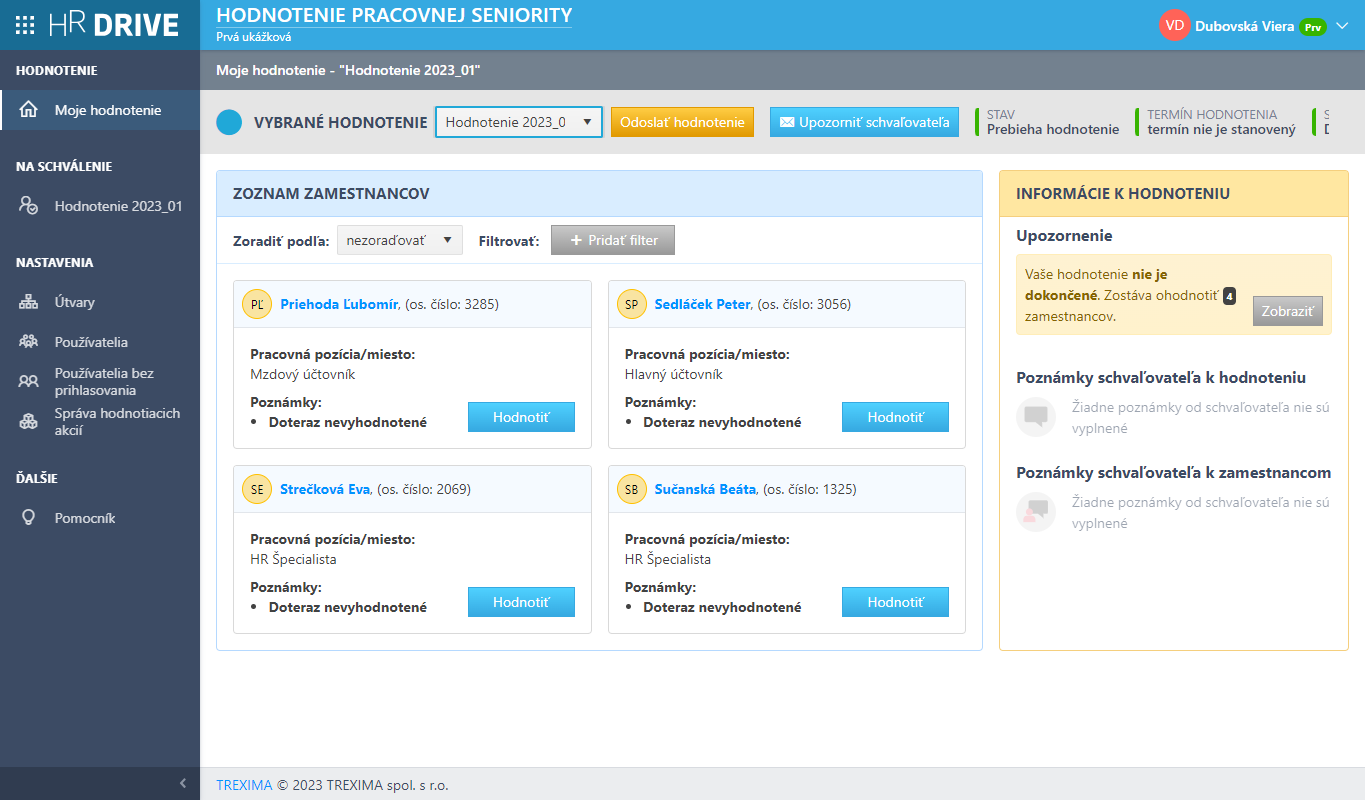Screen dimensions: 1365x800
Task: Click the SP avatar of Sedláček Peter
Action: (x=631, y=304)
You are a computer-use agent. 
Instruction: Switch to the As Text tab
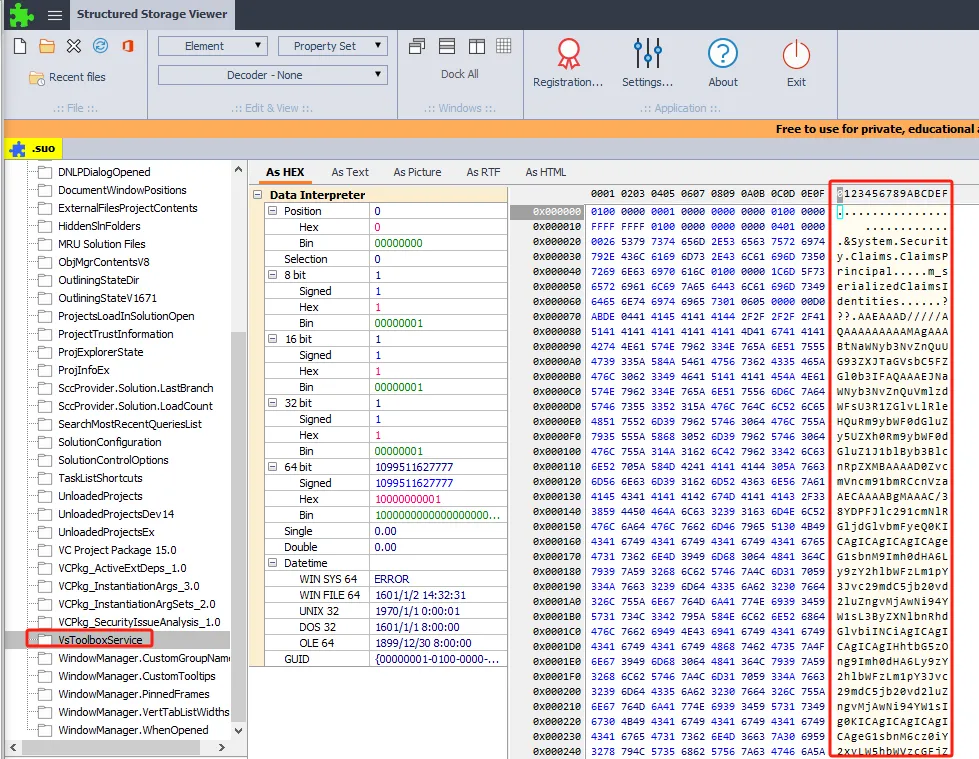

_ _ _

■ **Task objective**
Start with the line holding "You are a computer-use agent." and repeat exactly every line through the final line of the records above, but no pictures and nothing more.

■ **Task output**
You are a computer-use agent. 
Instruction: Switch to the As Text tab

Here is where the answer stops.